UK losing attraction as business base
A major chemical firm’s decision to relocate its headquarters to Switzerland because of corporate taxation concerns may mark a surge in chemical and pharmaceutical companies relocating their head offices outside the UK.
Such an exodus could see investment in chemistry-based manufacturing and R&D in the UK fall even lower, despite having already dropped well below pre-2008 levels. If the inclination to relocate spreads, the recently announced cut in corporation tax on income from patents from 2013 may prove to be insufficient to reverse a trend of chemical and pharma firms moving operations abroad.

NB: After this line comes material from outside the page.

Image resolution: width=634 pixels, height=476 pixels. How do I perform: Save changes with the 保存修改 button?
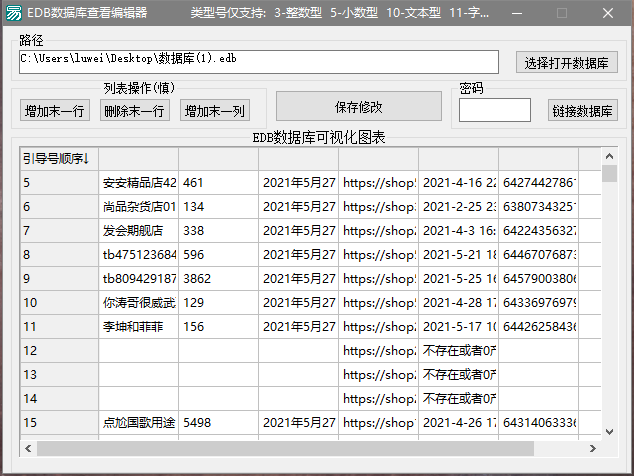click(359, 107)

In the last nine months of 2009, investment in the chemicals sector averaged around ?600 million per quarter. In the last of those quarters it had declined to ?515 million, according to figures from the UK Office for National Statistics.
’Before 2008 the average was around ?750 million so it is running at average levels 20 per cent below those before the recession, while in the last quarter it was down by about a third,’ explains Alan Eastwood, economic advisor to the UK’s Chemical Industries Association.
’Obviously poor demand and the uncertainty of the economic outlook are a major factor,’ he adds. ’But even if companies want to invest they are having problems obtaining money from the banks. At the same time they are having to reduce debts because of financial pressures.’
These pressures certainly played a part in chemicals firm Ineos’s recent decision to move its headquarters from Lyndhurst, UK, to Lausanne in Switzerland - with the company believing the reduced corporation tax rates in Switzerland will cut its tax bill by around €450 million (?394 million) between now and 2014. The company, the UK’s largest chemical firm and the third largest in the world, has been trying to restructure debts for the past year after the downturn caused demand to drop.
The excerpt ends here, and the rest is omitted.